(What the exercise asks): Reproduce each of the lines below without changing any wording, spacing, or punctuation.

(The data):
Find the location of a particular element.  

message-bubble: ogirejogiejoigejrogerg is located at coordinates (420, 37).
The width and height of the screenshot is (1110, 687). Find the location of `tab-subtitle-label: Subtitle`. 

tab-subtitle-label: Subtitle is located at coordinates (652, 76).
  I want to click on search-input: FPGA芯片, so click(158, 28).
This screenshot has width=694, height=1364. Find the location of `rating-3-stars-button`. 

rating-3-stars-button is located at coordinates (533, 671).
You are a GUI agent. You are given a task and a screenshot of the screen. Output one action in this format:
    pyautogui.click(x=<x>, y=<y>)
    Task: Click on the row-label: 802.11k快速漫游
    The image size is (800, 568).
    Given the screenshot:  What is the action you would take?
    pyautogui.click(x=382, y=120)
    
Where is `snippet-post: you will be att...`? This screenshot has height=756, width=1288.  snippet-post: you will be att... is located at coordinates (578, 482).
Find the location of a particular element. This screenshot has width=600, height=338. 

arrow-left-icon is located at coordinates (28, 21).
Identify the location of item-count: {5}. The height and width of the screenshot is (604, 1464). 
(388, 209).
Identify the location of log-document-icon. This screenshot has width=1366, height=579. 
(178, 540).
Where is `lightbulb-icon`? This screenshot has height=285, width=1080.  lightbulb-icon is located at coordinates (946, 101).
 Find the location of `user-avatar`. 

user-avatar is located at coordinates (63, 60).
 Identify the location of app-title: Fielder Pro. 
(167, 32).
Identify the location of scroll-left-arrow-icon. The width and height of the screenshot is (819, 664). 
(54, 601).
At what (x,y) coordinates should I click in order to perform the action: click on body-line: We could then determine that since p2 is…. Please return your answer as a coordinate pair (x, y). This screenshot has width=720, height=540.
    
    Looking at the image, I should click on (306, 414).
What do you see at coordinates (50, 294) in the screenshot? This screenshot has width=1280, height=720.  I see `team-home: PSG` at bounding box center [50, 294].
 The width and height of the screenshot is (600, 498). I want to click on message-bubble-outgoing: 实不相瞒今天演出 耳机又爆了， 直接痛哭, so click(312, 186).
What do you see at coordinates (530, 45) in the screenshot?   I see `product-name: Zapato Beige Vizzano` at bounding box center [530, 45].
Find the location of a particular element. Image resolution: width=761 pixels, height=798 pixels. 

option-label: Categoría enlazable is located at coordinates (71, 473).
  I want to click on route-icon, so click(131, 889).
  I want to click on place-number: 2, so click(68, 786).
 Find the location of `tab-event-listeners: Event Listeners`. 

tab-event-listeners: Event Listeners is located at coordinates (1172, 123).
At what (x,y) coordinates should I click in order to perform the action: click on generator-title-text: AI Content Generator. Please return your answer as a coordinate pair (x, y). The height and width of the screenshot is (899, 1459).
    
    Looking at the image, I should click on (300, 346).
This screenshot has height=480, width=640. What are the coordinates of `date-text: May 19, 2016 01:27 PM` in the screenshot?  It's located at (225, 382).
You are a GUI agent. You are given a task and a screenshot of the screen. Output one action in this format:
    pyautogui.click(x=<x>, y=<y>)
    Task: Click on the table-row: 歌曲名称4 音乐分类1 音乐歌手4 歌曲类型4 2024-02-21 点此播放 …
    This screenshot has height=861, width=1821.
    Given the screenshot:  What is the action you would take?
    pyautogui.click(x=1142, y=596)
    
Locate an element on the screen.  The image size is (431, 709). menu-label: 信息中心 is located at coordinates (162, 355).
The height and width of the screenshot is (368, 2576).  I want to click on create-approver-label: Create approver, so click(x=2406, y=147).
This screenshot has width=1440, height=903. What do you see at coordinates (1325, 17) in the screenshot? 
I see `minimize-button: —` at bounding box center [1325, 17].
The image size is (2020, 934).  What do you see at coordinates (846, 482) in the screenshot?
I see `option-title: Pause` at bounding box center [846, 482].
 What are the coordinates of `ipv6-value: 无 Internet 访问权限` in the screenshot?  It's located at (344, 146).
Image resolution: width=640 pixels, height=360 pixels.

(Solution):
Find the location of a particular element.  

message-bubble: ogirejogiejoigejrogerg is located at coordinates (420, 37).
The width and height of the screenshot is (1110, 687). Find the location of `tab-subtitle-label: Subtitle`. 

tab-subtitle-label: Subtitle is located at coordinates (652, 76).
  I want to click on search-input: FPGA芯片, so click(158, 28).
This screenshot has width=694, height=1364. Find the location of `rating-3-stars-button`. 

rating-3-stars-button is located at coordinates (533, 671).
You are a GUI agent. You are given a task and a screenshot of the screen. Output one action in this format:
    pyautogui.click(x=<x>, y=<y>)
    Task: Click on the row-label: 802.11k快速漫游
    The image size is (800, 568).
    Given the screenshot:  What is the action you would take?
    pyautogui.click(x=382, y=120)
    
Where is `snippet-post: you will be att...`? This screenshot has height=756, width=1288.  snippet-post: you will be att... is located at coordinates (578, 482).
Find the location of a particular element. This screenshot has width=600, height=338. 

arrow-left-icon is located at coordinates (28, 21).
Identify the location of item-count: {5}. The height and width of the screenshot is (604, 1464). 
(388, 209).
Identify the location of log-document-icon. This screenshot has width=1366, height=579. 
(178, 540).
Where is `lightbulb-icon`? This screenshot has height=285, width=1080.  lightbulb-icon is located at coordinates (946, 101).
 Find the location of `user-avatar`. 

user-avatar is located at coordinates (63, 60).
 Identify the location of app-title: Fielder Pro. 
(167, 32).
Identify the location of scroll-left-arrow-icon. The width and height of the screenshot is (819, 664). 
(54, 601).
At what (x,y) coordinates should I click in order to perform the action: click on body-line: We could then determine that since p2 is…. Please return your answer as a coordinate pair (x, y). This screenshot has width=720, height=540.
    
    Looking at the image, I should click on (306, 414).
What do you see at coordinates (50, 294) in the screenshot? This screenshot has width=1280, height=720.  I see `team-home: PSG` at bounding box center [50, 294].
 The width and height of the screenshot is (600, 498). I want to click on message-bubble-outgoing: 实不相瞒今天演出 耳机又爆了， 直接痛哭, so click(312, 186).
What do you see at coordinates (530, 45) in the screenshot?   I see `product-name: Zapato Beige Vizzano` at bounding box center [530, 45].
Find the location of a particular element. Image resolution: width=761 pixels, height=798 pixels. 

option-label: Categoría enlazable is located at coordinates (71, 473).
  I want to click on route-icon, so click(131, 889).
  I want to click on place-number: 2, so click(68, 786).
 Find the location of `tab-event-listeners: Event Listeners`. 

tab-event-listeners: Event Listeners is located at coordinates (1172, 123).
At what (x,y) coordinates should I click in order to perform the action: click on generator-title-text: AI Content Generator. Please return your answer as a coordinate pair (x, y). The height and width of the screenshot is (899, 1459).
    
    Looking at the image, I should click on (300, 346).
This screenshot has height=480, width=640. What are the coordinates of `date-text: May 19, 2016 01:27 PM` in the screenshot?  It's located at (225, 382).
You are a GUI agent. You are given a task and a screenshot of the screen. Output one action in this format:
    pyautogui.click(x=<x>, y=<y>)
    Task: Click on the table-row: 歌曲名称4 音乐分类1 音乐歌手4 歌曲类型4 2024-02-21 点此播放 …
    This screenshot has height=861, width=1821.
    Given the screenshot:  What is the action you would take?
    pyautogui.click(x=1142, y=596)
    
Locate an element on the screen.  The image size is (431, 709). menu-label: 信息中心 is located at coordinates (162, 355).
The height and width of the screenshot is (368, 2576).  I want to click on create-approver-label: Create approver, so click(x=2406, y=147).
This screenshot has width=1440, height=903. What do you see at coordinates (1325, 17) in the screenshot? 
I see `minimize-button: —` at bounding box center [1325, 17].
The image size is (2020, 934).  What do you see at coordinates (846, 482) in the screenshot?
I see `option-title: Pause` at bounding box center [846, 482].
 What are the coordinates of `ipv6-value: 无 Internet 访问权限` in the screenshot?  It's located at (344, 146).
Image resolution: width=640 pixels, height=360 pixels.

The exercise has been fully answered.